I wasn’t a huge fan of Birdman, which you loved because it was one long take (strung together digitally) and had Michael Keaton playing an off-brand version of himself. Also: Emma Stone’s freckles were in it, just dancing around her giant anime eyes like the forest creatures in a Miyazaki picture, and then you got to watch Edward Norton get punched.
It was also, apparently, about something — more or less whatever you wanted it to be about. Much like The Hateful Eight, but with slightly fewer scenes of testicular removal. The cinematography by Emmanuel Lubezki was impressive in an Evel Knievel meets Loki sort of fashion, wowing you and also making sure you constantly remembered that you were being wowed every fucking second.
Which is also how The Revenant plays. Gorgeous North American scenery makes a fine backdrop for bravura fish-eye shots of riders on horseback leaping off cliffs into the mouths of angry momma bears who are struggling through icy rivers to eat the fetid remains of birds that are being shot through with arrows by braves also on horseback, or, once, in horseback when it got really cold. Really cold being a relative term for a film that takes place at the bottom of a frozen river without your pants on. Throughout all this, Leonardo DiCaprio screams and gurgles from his spit-flecked mouthparts and makes that face that means my displeasure is genuine and severe. Seriously. For like the entire film.
It’s a good face. He does it well. Everyone needs a hobby.
The Revenant — a word referring to one who returns from the dead to exact revenge — tells the truthiness-filled tale of fur trapper Hugh Glass. Hugh Glass gets left for dead by his party of enunciation disabled avant-garde hair stylists, one of whom makes an extremely poor life decision and kills Glass’s half-Native, fire-scarred son.
On no! It is on like Robotron. Glass (DiCaprio) will not let anything — not even a severe bear mauling and premature burial — stand between his stabbing implements and his a-cursed wrong-doer, John Fitzgerald (Tom Hardy). Meanwhile, a party of local Arikara braves warpath around, attempting to find and rescue the chief’s kidnapped daughter, Powaqa, which you must admit is a really cool name.
What’s your name? POWAQA!
Look. The Revenant is direct. It is simple. It is at times gorgeous and horrific and at other times gorgeously horrific. In it, parents protect their children unto their last breath and beyond. So states the film repeatedly, in a number of ways. Leo seeking revenge for his boy. The chief doing for his daughter.
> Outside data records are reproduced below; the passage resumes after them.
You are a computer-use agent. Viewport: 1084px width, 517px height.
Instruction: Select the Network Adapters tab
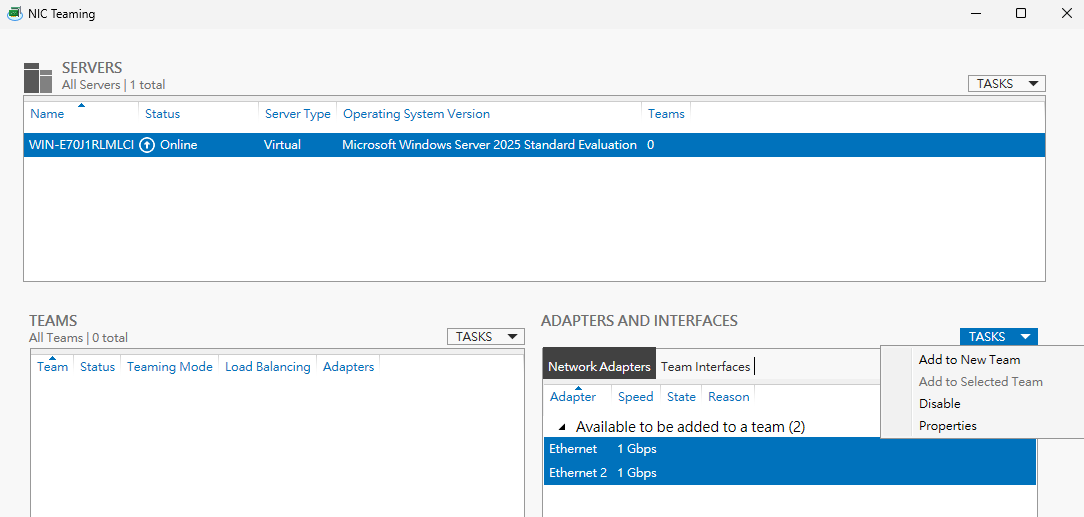[599, 367]
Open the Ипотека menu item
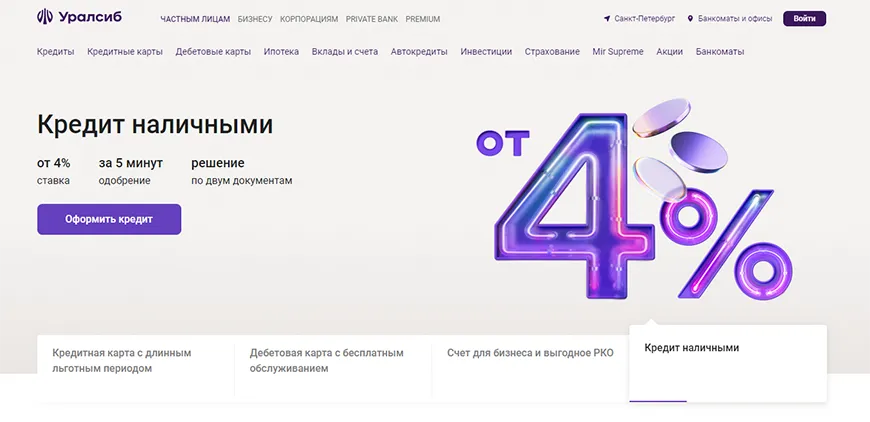 [x=281, y=52]
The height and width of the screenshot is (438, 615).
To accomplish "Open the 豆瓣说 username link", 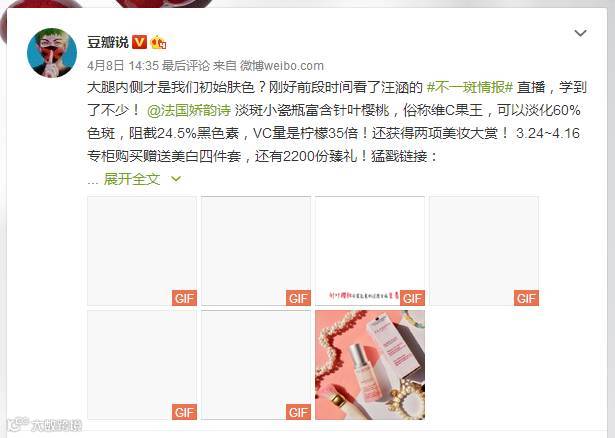I will point(108,42).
The momma grizzly protecting her cubs. Even poor sappy Domnhall Gleeson trying to protect his men from arrow bite and hatchet sting.
Let’s all count our fingers now, shall we? Still got ten? Well and good.
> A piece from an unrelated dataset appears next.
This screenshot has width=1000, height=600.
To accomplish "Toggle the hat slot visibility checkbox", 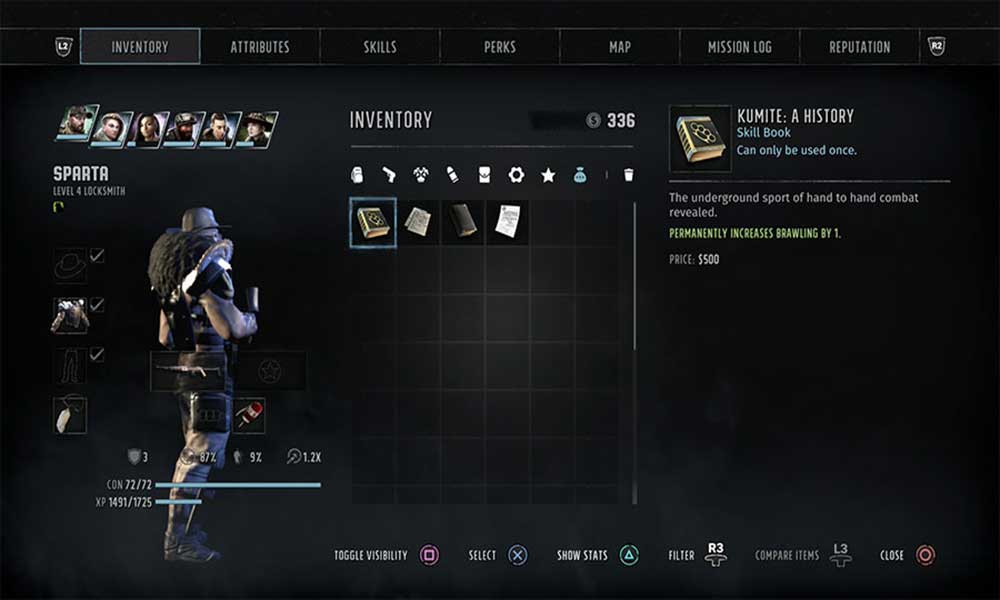I will (97, 256).
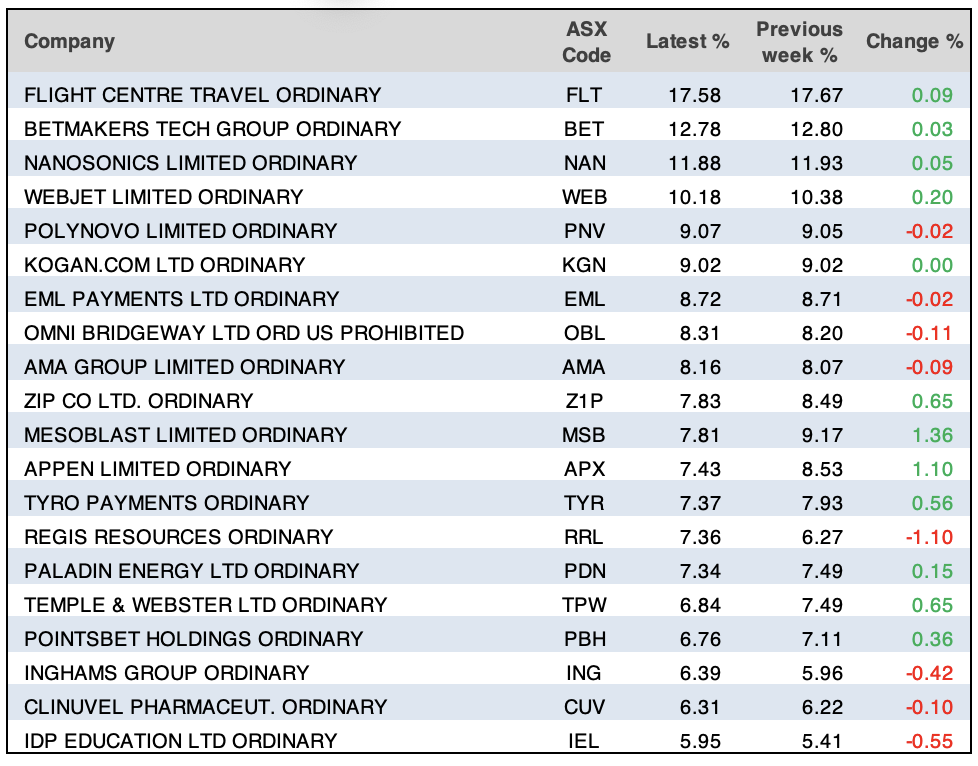Click the Latest % column header
This screenshot has height=766, width=978.
pos(688,41)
The Revenant is simply that. Not so much a tale of revenge, but a reminder that while revenge might keep you warmer then the carcass of tenderized horse, it sure as shit won’t bring anyone back from the dead. Unless you’re Leonardo DiCaprio and you’ve got your angry face on.
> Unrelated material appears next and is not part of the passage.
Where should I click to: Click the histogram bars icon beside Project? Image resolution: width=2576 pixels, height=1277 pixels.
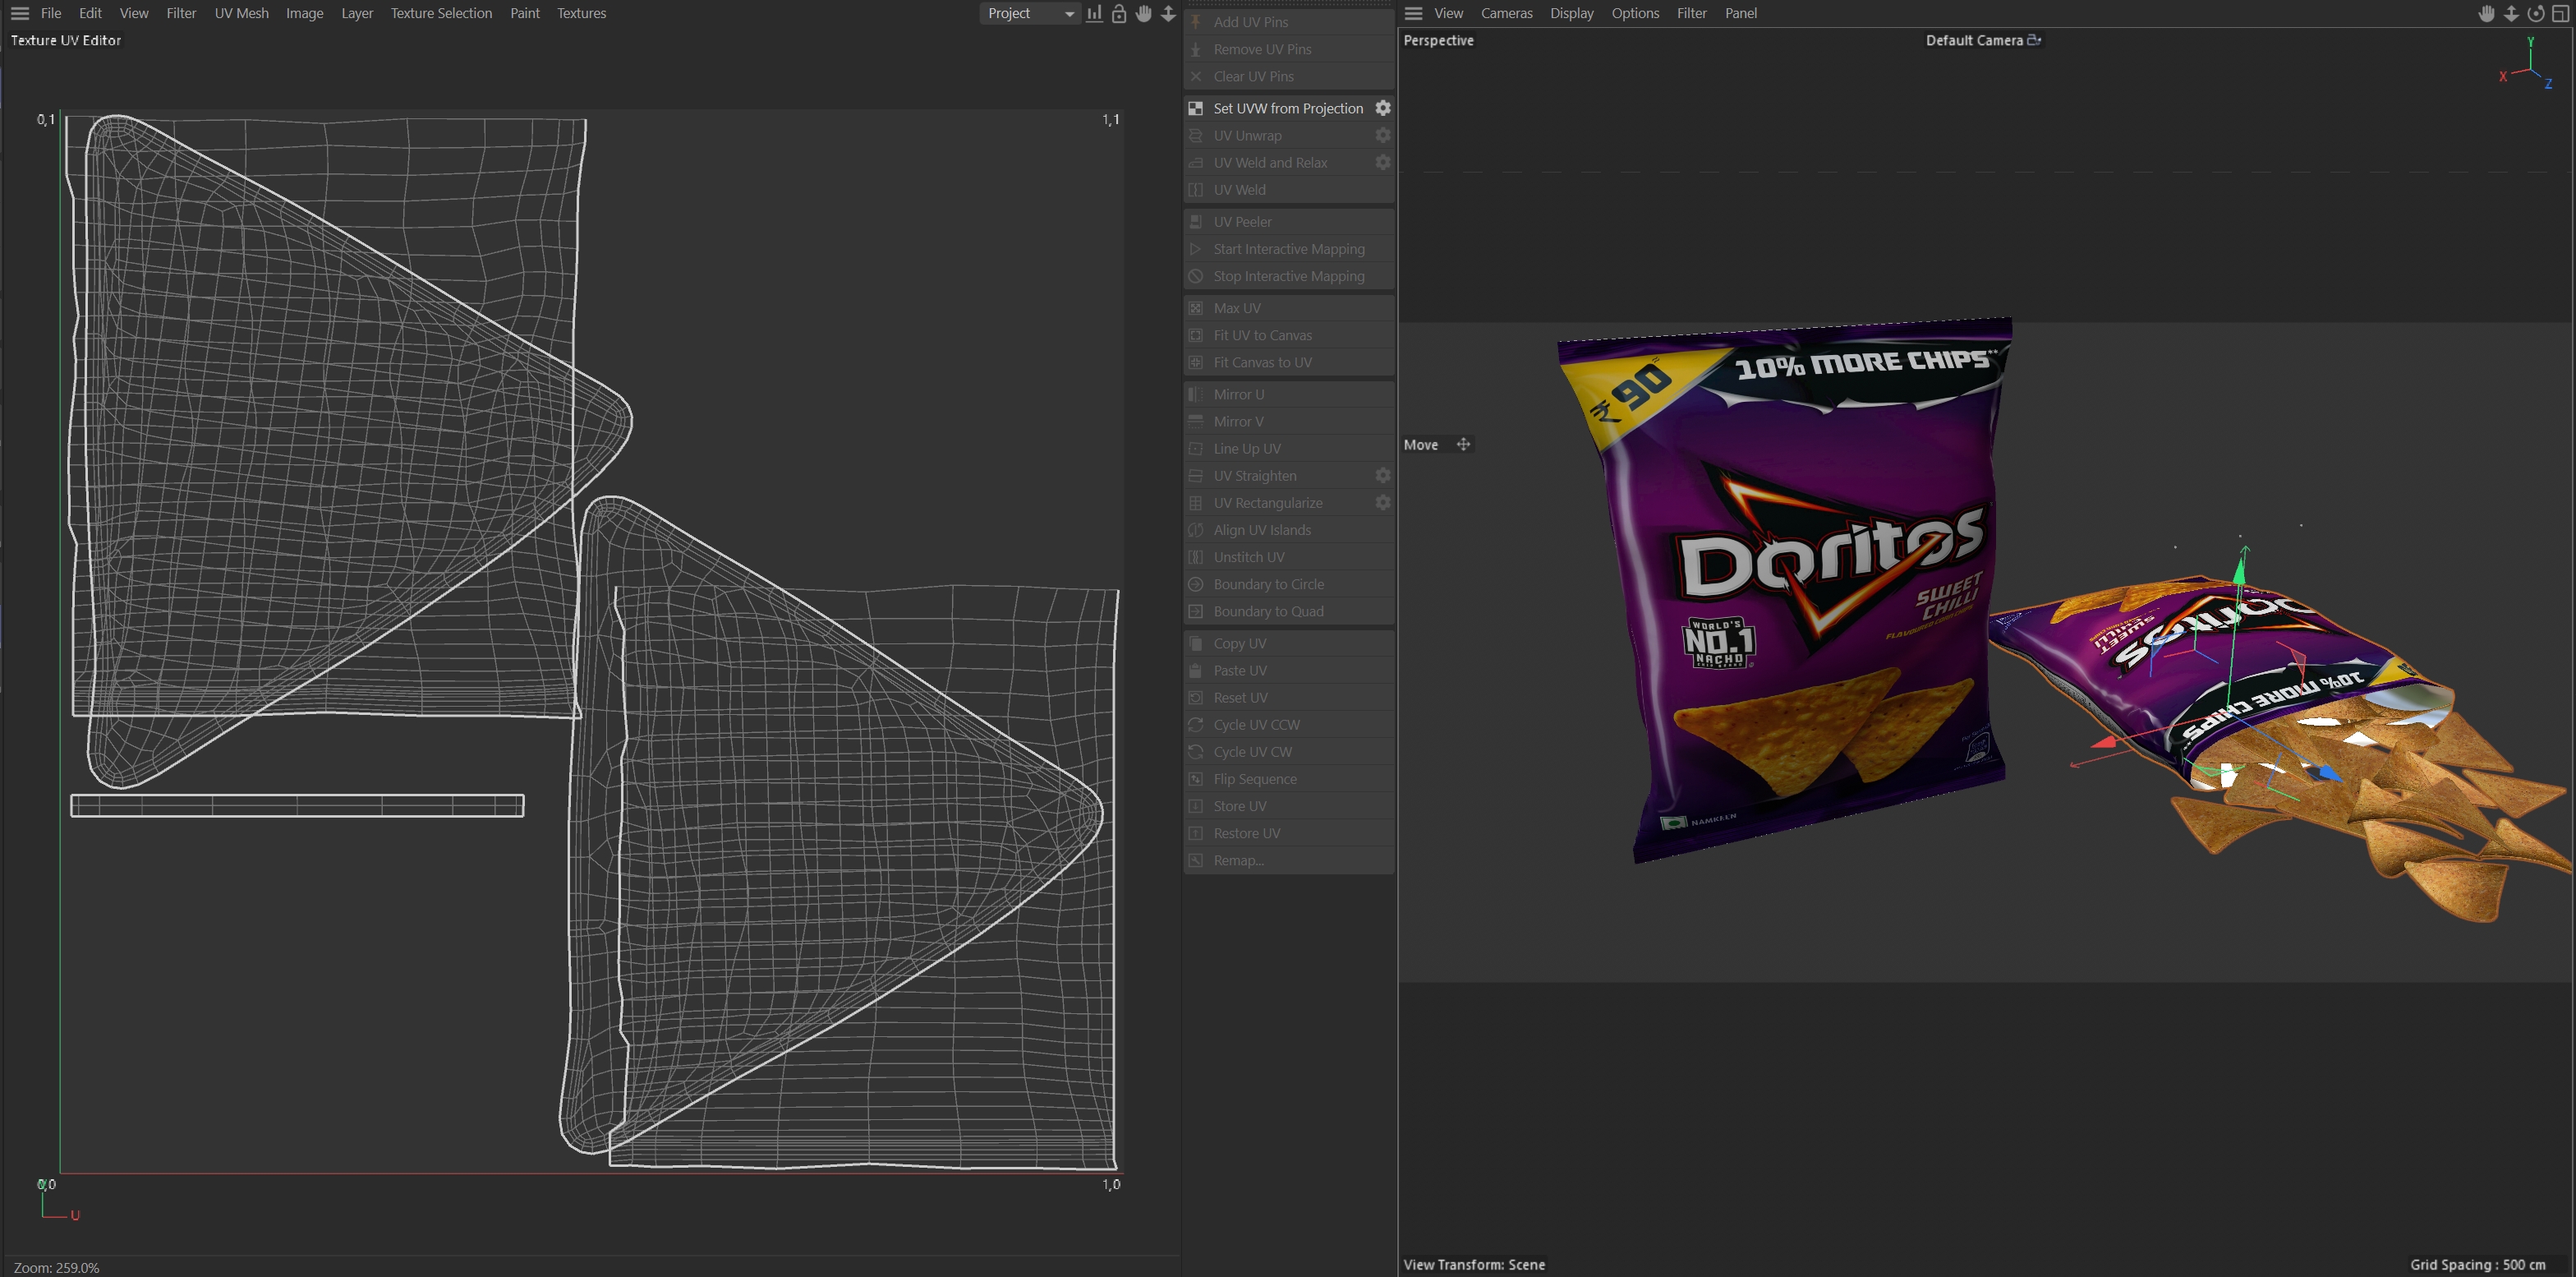tap(1095, 13)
Watching the film is more experiential than enlightening, which isn’t a bad thing. It reminded me at times of Cormac McCarthy’s Blood Meridian and then of Ridley Scott’s The Duelists and then of that time my dad dropped the car keys just as the snow plow went by, burying the icy pieces of metal somewhere under six feet of frozen mogul.
It wasn’t a mauling by an angry grizzly bear or a raid by the Arikara, but then I am not a fur trapper and I probably would have been the first person killed in this film if I’d been in it. At least I hope I would be. Living in this film looks absolutely dreadful.
While many are making Oscar noises about DiCaprio, the star of the film is clearly Lubezki. There was one shot in which Leo’s fading breath fogged the lens and I swear I almost took off my glasses as I thought I was there beside him, in the frozen cold, starving. It is clearly a big screen picture and I’m a little morose that it wasn’t shot in 70mm like the other, far less visually impressive, black Western currently in theaters.
They probably couldn’t get the large format cameras inside that dead horse? I’m sure that’s it.
The Revenant. Go see it with your dead son. You’ll both get a good chuckle out of it. If you don’t, you can track me down and kill me for all the good it will do you.